# I want to build a decent small shed for motorcycle parking



## concretemasonry (Oct 10, 2006)

On thing to do if your local restrictions allow it would be to build 10' high sidewalls. - Same roof, a little more siding and 2' longer studs.

My son did this and it was amazing what it added for strorage and shelves on the walls and still keeping within the local code maximum footprint (his was 120 sf before it got complicated). His mower and sport vehicles took up a lot of floor space, but he could still load it up using shelves and hangers and keep the floor accessible.


----------



## Village Idiot (Feb 26, 2011)

I didnt think of building it taller. Good idea though. Did your son aquire plans for this?


----------



## concretemasonry (Oct 10, 2006)

He did not get plans, just drew up the footprint and he & friends built it up from the slab with too many anchor bolts.

He was worried about how the extra height would look, but since he tucked it in behind the garage and along the house (each 10-15' away) and had the same siding and roofing, it is not noticeable.


----------



## Willie T (Jan 29, 2009)

If your bike is big (I have a 1,000 pound Goldwing) consider doors at both ends... basically a 'ride through'. It sure beats pushing the beast backward when you hit soft, spongy grass.


----------



## Willie T (Jan 29, 2009)

You also might want to consider pouring the slab on a fair slope so you can wash the bike in there and rinse the floor right out. Pour up-turned sills (about 6" high) all around the enclosed sides on the level so you can build wooden walls from there on up. The concrete sills will both keep the wood up out of the dirt outside, and keep inside water from rotting the wood out.


----------



## Willie T (Jan 29, 2009)

Of course this is always an answer if you can afford it.
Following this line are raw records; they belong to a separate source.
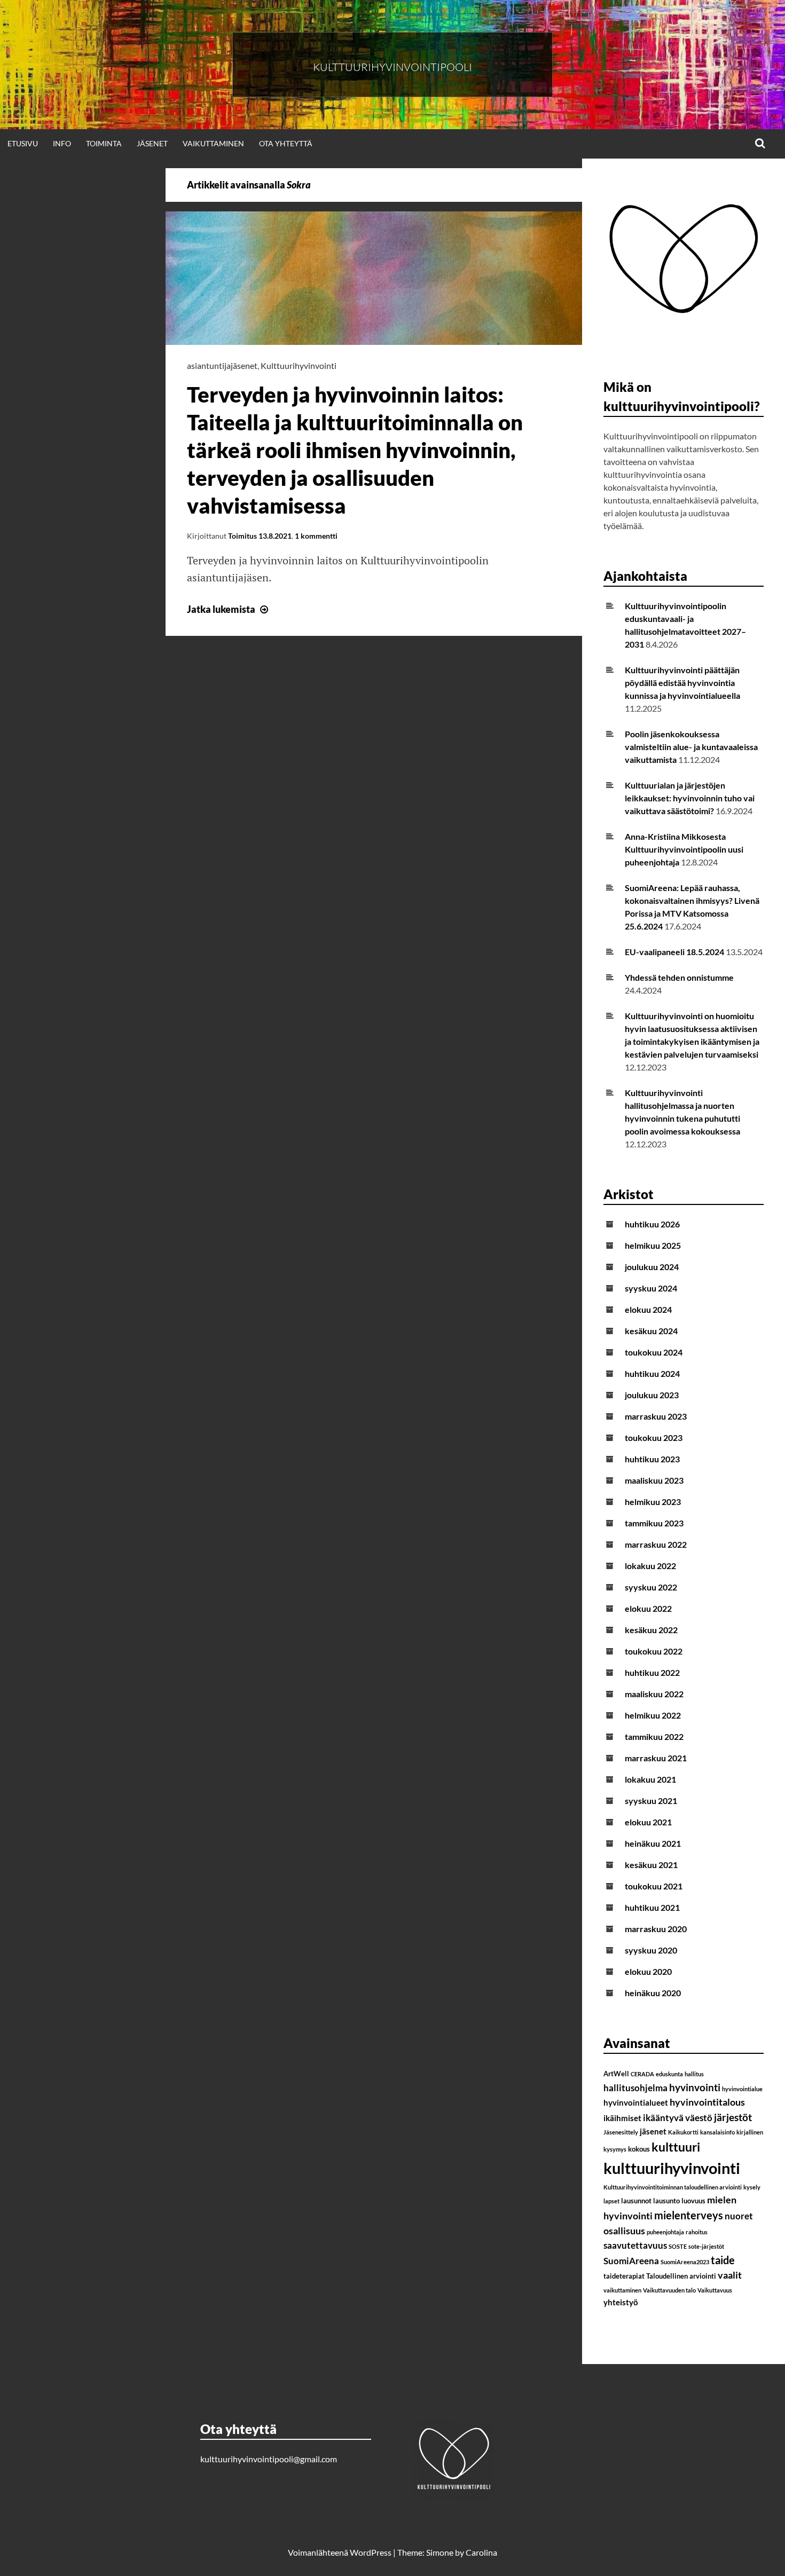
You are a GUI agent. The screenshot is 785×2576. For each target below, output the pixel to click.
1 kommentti (316, 535)
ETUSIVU (22, 143)
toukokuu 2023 (653, 1437)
http://www.cyclespinner.com/

or

http://motoparksystems.com/Home.html

Here's a cheaper one:
http://www.turnabike.com/

And one for less than $200:
http://www.pashnit.com/product/park-n-move.html


----------



## concretemasonry (Oct 10, 2006)

Around here, sheds are often built on a 4" slab on grade with 6" wide block (4" or 8" high) set around the perimeter and then the sticks on top to make flush-outs and cleaning easy and and keep the wood away from the soil moisture.


----------



## Village Idiot (Feb 26, 2011)

Willie T said:


> You also might want to consider pouring the slab on a fair slope so you can wash the bike in there and rinse the floor right out. Pour up-turned sills (about 6" high) all around the enclosed sides on the level so you can build wooden walls from there on up. The concrete sills will both keep the wood up out of the dirt outside, and keep inside water from rotting the wood out.


Thanks I didnt think of that! Thats a good point and since its simple to pour the slab with a little stem wall I will definatelly do that. 

HAHA about the 1000 lb goldwing in the grass, Im sure thats a pain to back out! Mine is only about 430 lbs. CBR 1000... Foot on the kickstand tilt and spin around  (permitting the shed is wide enough to do this.) I will make sure of that. Double doors would be a great idea but i will want workbenches on back wall.


----------



## Village Idiot (Feb 26, 2011)

Willie T said:


> Of course this is always an answer if you can afford it.
> 
> http://www.cyclespinner.com/
> 
> ...


 
Now that is COOL!!! Hmmmm got me thinkin now!


----------